El presidente de la Nación, Mauricio Macri, aprovechó la inauguración de la estación Julieta Lanteri de la línea H para remarcar que “las transformaciones no son fáciles, sobre todo si son profundas”, en lo que pareció ser un pedido de paciencia a la sociedad ante las dificultades que atraviesa el Gobierno en términos económicos.

Junto a jefe de Gobierno porteño Horacio Rodríguez Larreta, Macri hizo una suerte de breve repaso por los aciertos y las metas de su gestión y recordó los inicios de Cambiemos en la Ciudad: "Los vecinos de Buenos Aires fueron los primeros en creer que sí se podía", indicó. Y sostuvo que nacía "una nueva forma de hacer política".

Además, destacó que la nueva estación, a metros de la Facultad de Derecho, es un ejemplo del "plan de infraestructura más importante de nuestra historia" que lleva adelante el Gobierno.

Se trata, en rigor, de la Estación Facultad de Derecho 'Julieta Lanteri', la nueva cabecera hacia el norte de la línea H de subte, que sumará más de 40.000 pasajeros nuevos y le facilitará la movilidad a más de 20.000 personas de la zona.

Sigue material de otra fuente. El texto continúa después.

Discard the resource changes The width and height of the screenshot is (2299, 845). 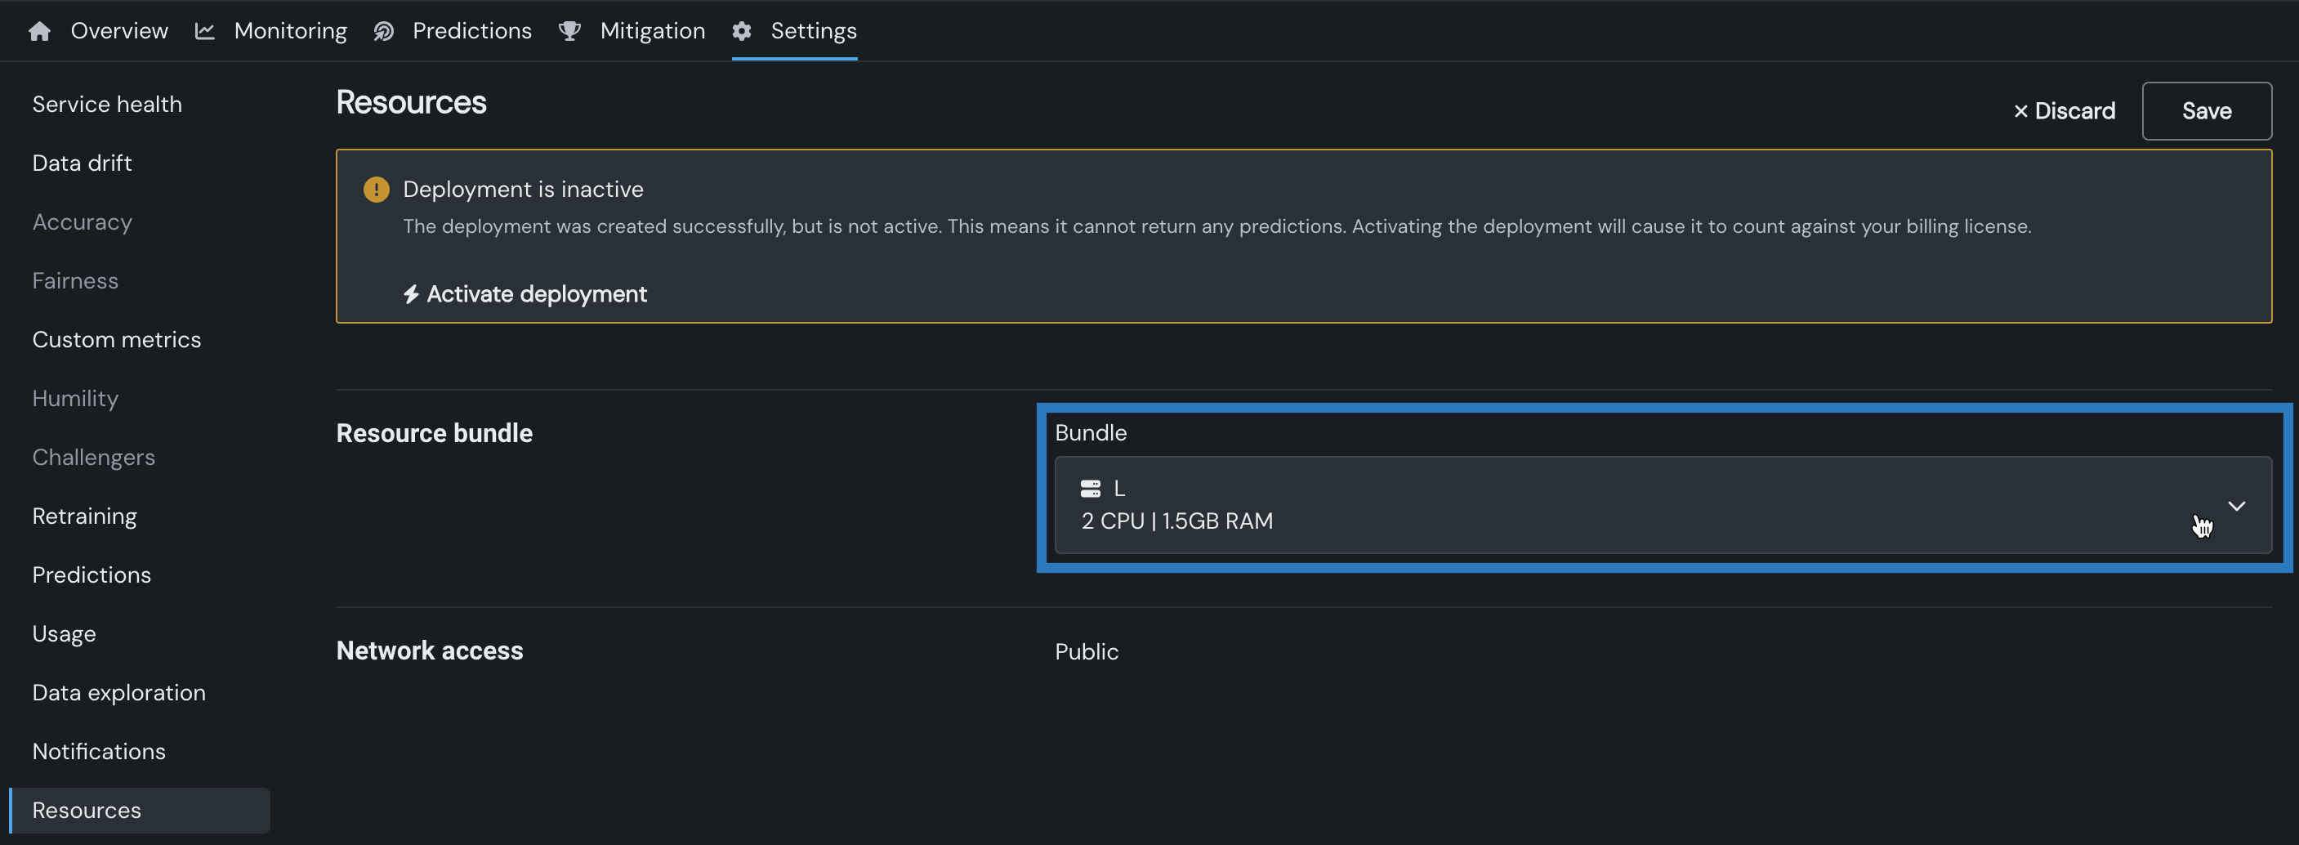click(x=2063, y=111)
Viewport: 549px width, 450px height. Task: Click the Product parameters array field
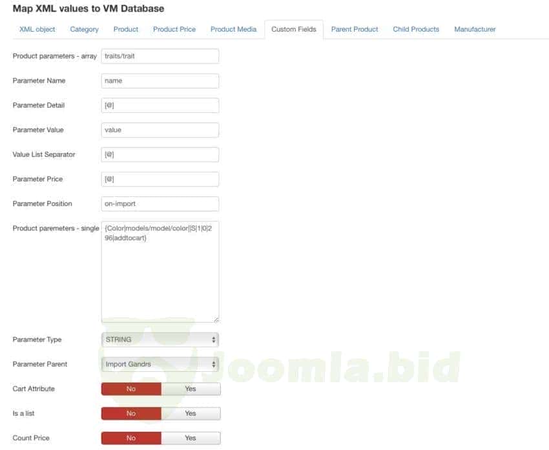point(160,56)
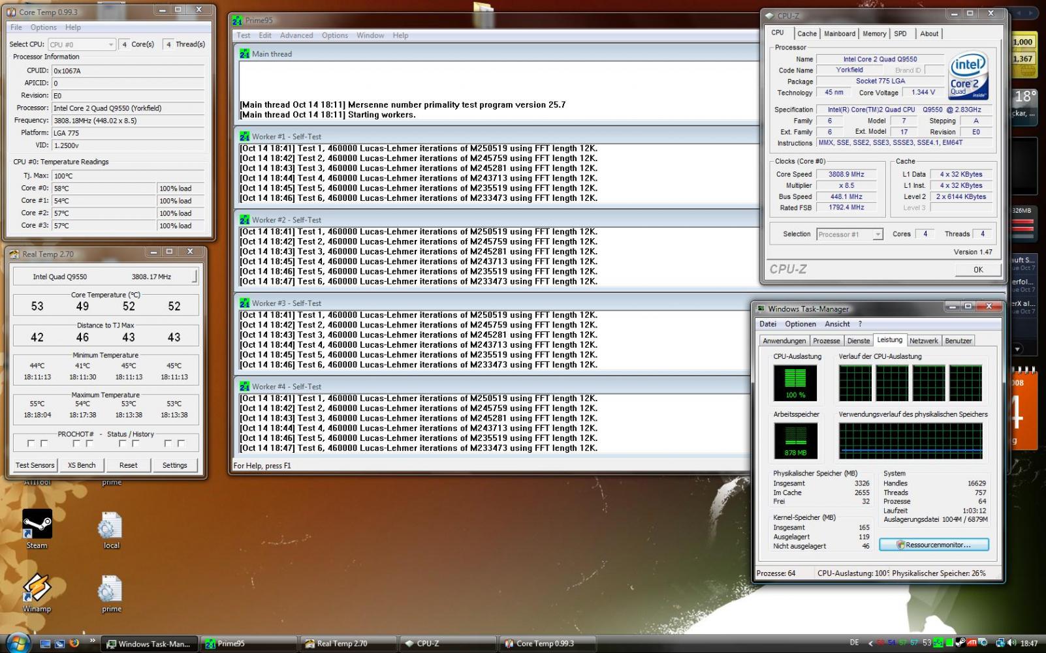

Una vez más, el presidente aprovechó el punto de la obra pública, sensible para los gobiernos de Cristina y Néstor Kirchner, para diferenciarse.

"Las obras empiezan y terminan, no como en el pasado, que amagaban y se demoraban en el tiempo", dijo. "Ahora las obras que son sinónimo de alegría y de esperanza, y no más de corrupción", indicó.

Por último, concluyó: "Las transformaciones no las hace un gobierno, las hace la sociedad, convencida de lo que está haciendo. Lo que no podemos hacer es resignarnos, decir no se puede. Lo que sí tenemos que ser es protagonistas".